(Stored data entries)
=== Section Start ===

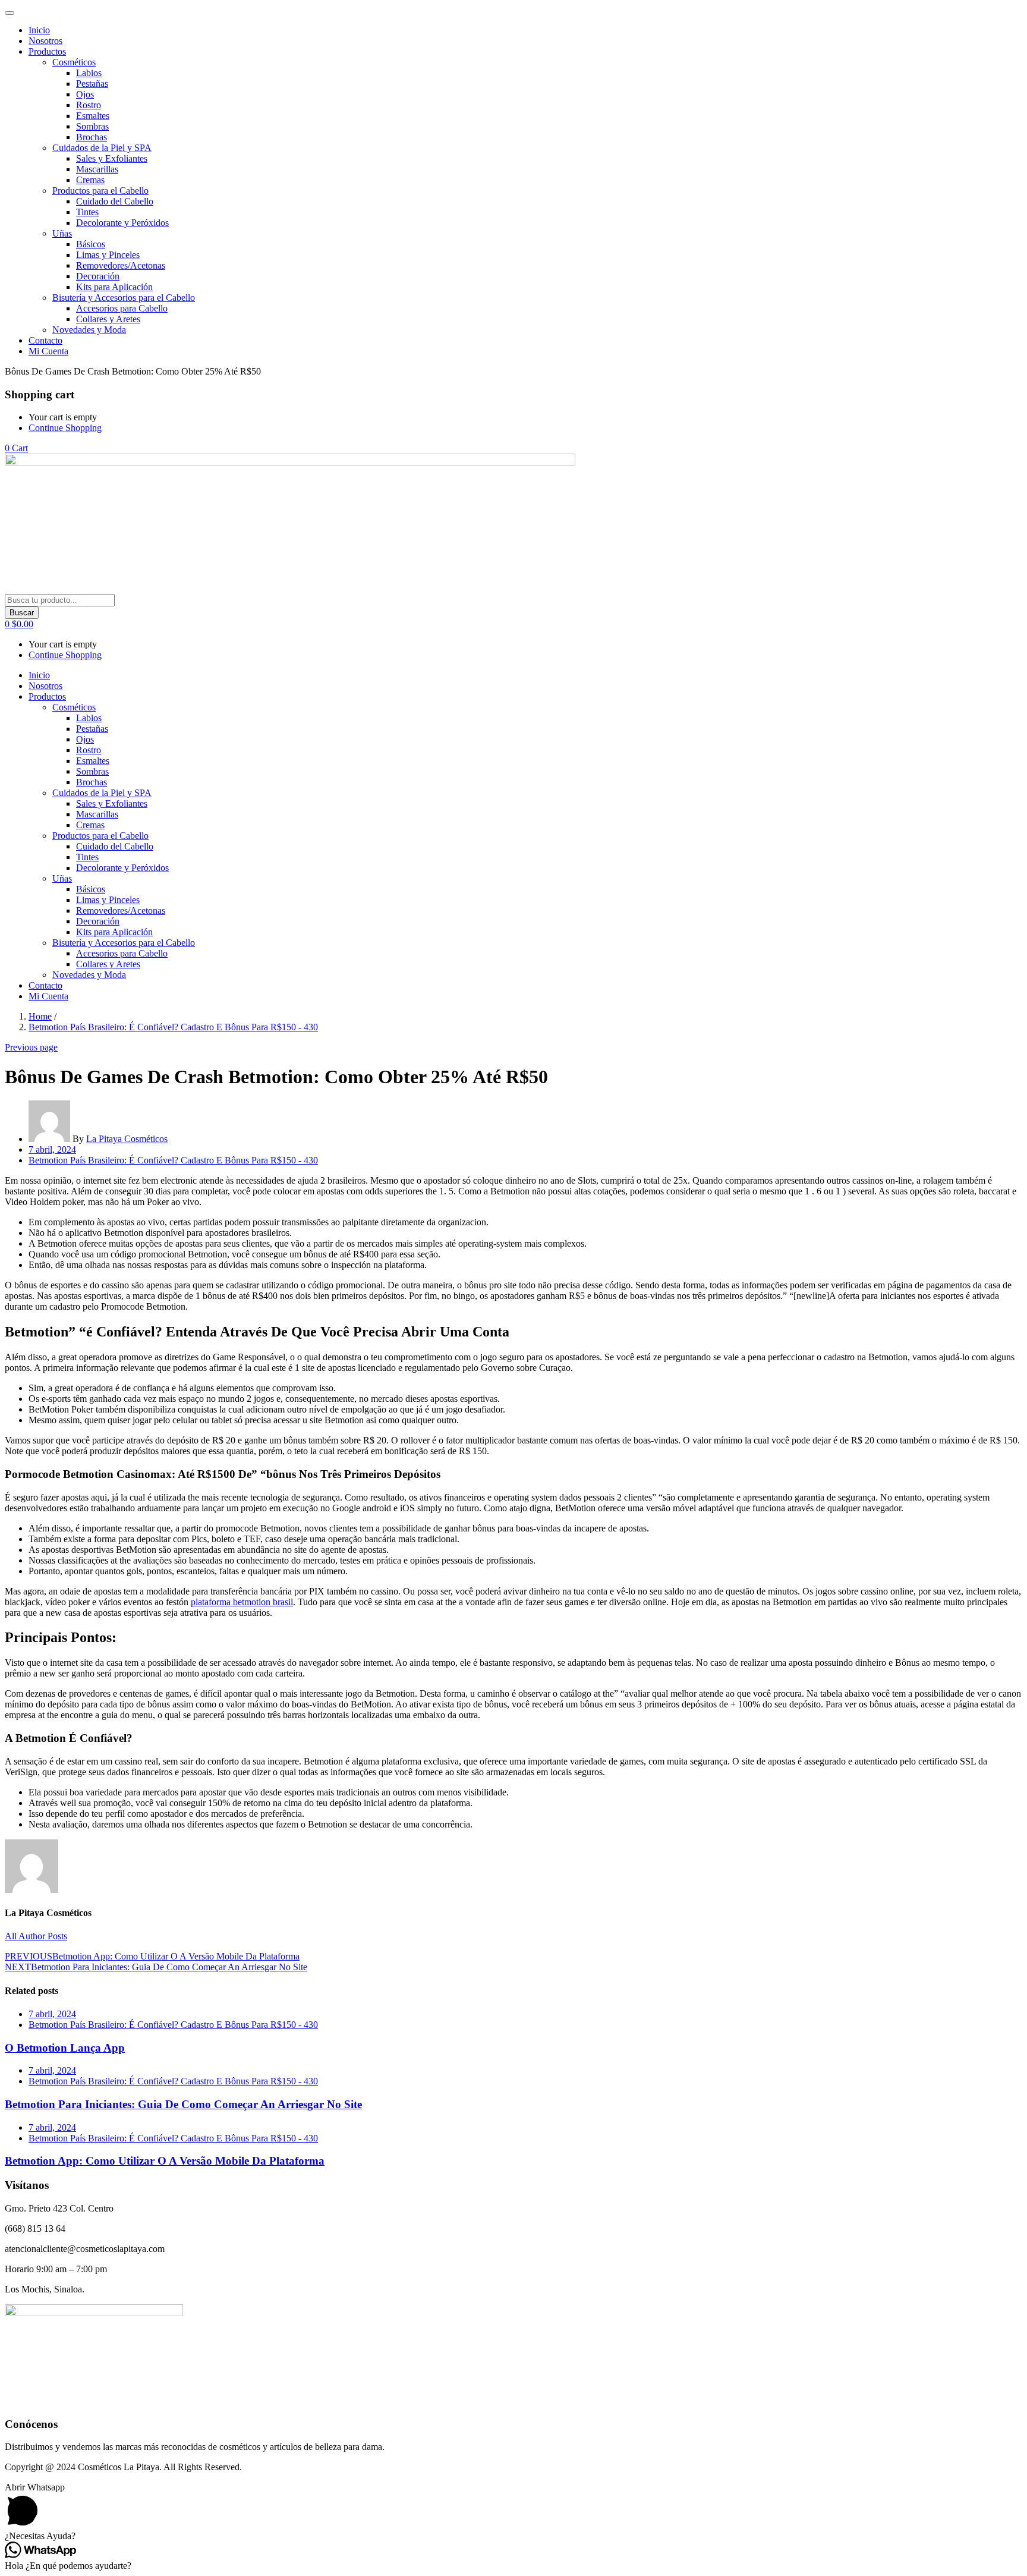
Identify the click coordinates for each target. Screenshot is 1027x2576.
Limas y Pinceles (108, 255)
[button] (16, 448)
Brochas (91, 137)
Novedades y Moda (89, 330)
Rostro (88, 105)
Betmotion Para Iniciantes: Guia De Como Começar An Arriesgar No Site (183, 2104)
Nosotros (45, 41)
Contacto (45, 340)
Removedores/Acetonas (120, 265)
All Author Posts (36, 1936)
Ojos (85, 94)
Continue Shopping (65, 428)
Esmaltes (92, 116)
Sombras (92, 126)
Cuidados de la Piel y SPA (102, 148)
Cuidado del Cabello (114, 201)
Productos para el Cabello (100, 190)
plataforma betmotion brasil (242, 1602)
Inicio (39, 30)
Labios (89, 73)
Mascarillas (97, 169)
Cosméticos (74, 62)
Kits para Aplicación (114, 287)
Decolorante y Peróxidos (122, 223)
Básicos (90, 244)
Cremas (90, 180)
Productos (47, 51)
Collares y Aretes (108, 319)
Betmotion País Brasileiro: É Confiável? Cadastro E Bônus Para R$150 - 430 (173, 1027)
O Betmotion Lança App (65, 2048)
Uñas (62, 233)
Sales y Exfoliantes (111, 158)
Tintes (87, 212)
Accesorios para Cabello (122, 308)
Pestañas (92, 83)
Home (40, 1016)
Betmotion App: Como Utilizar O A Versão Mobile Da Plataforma (165, 2160)
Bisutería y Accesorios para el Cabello (123, 297)
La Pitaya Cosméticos (127, 1139)
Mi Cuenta (48, 351)
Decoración (97, 276)
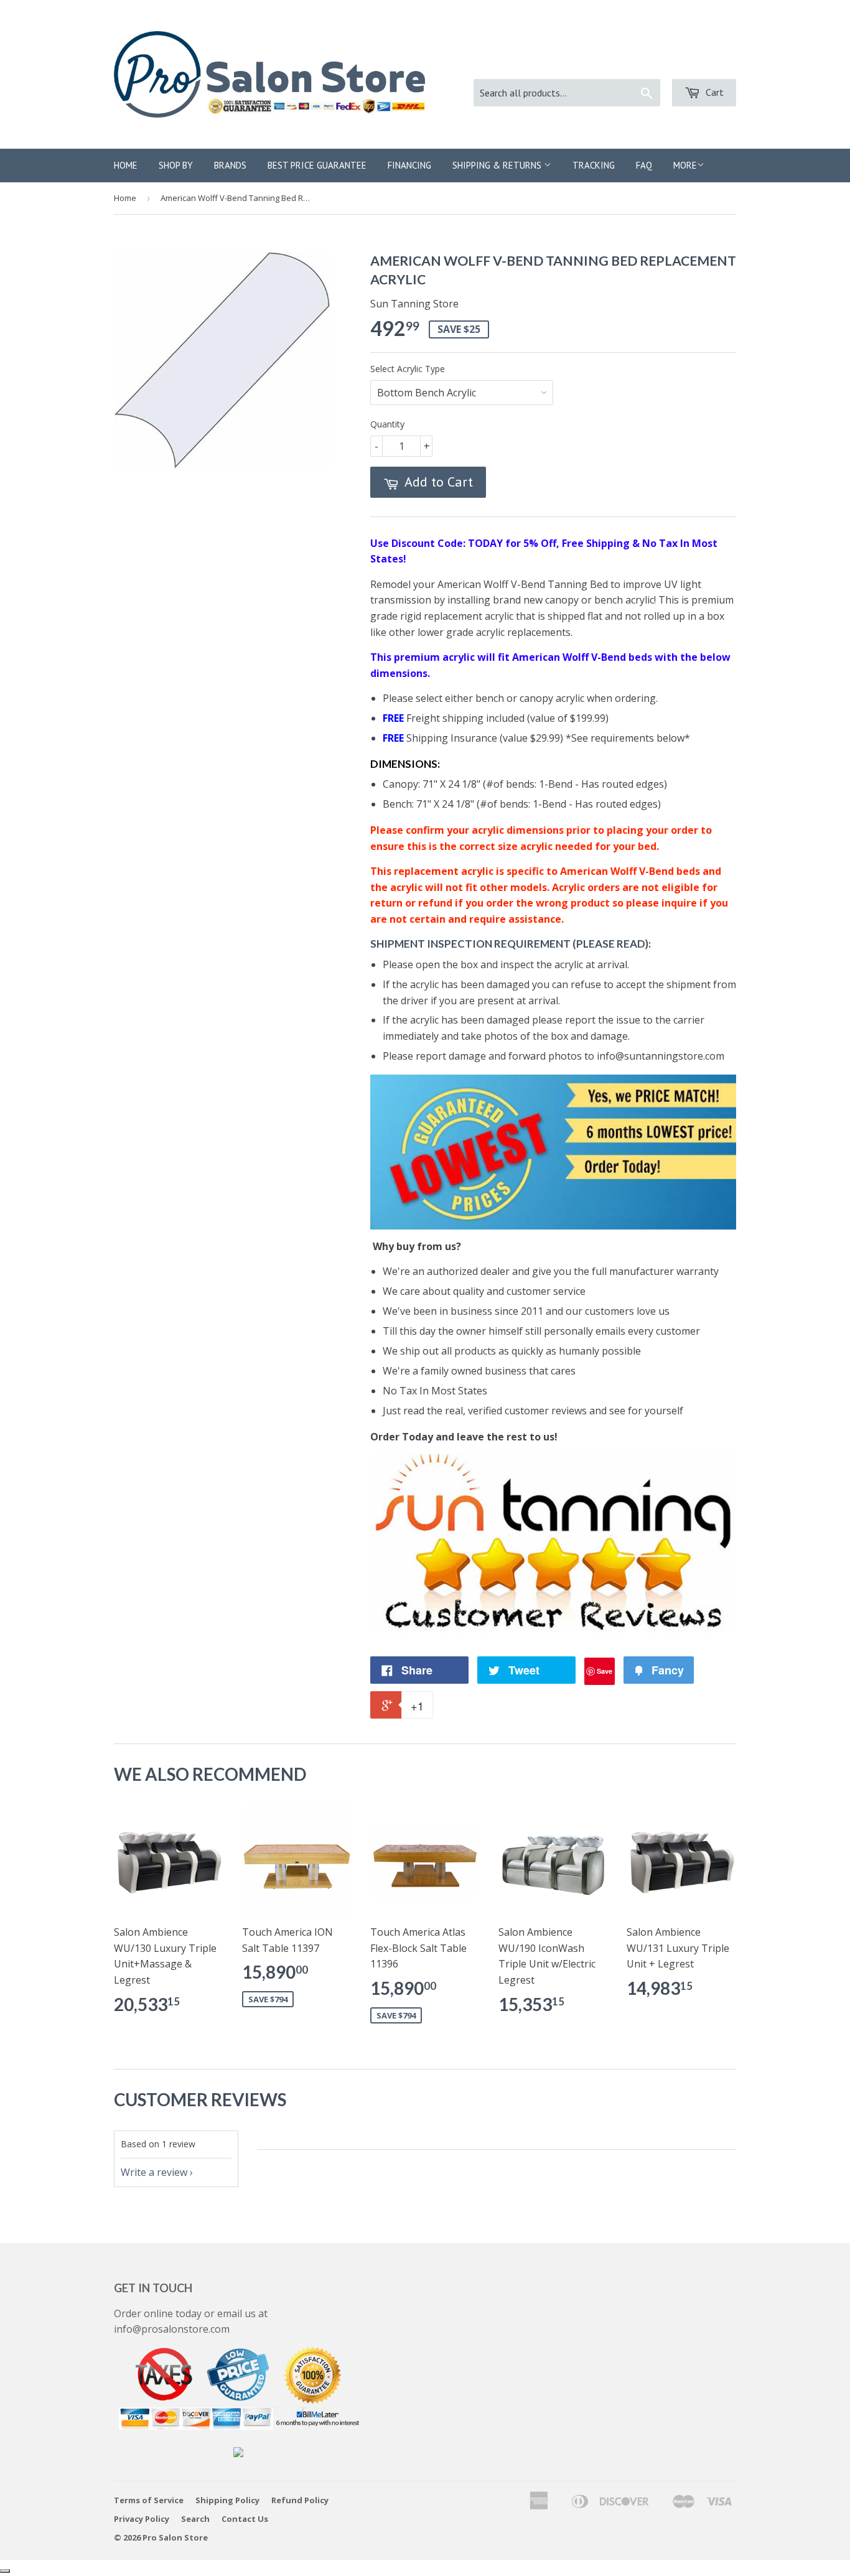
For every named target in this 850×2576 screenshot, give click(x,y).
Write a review (154, 2172)
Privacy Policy (141, 2518)
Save (604, 1671)
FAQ (644, 165)
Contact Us (245, 2518)
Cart (713, 92)
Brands (230, 165)
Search (195, 2518)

=== Section End ===

Brief: Look through the entries above, find each line containing "Accesorios", and copy it.

Output for this task:
Accesorios para Cabello (122, 308)
Bisutería y Accesorios para el Cabello (123, 297)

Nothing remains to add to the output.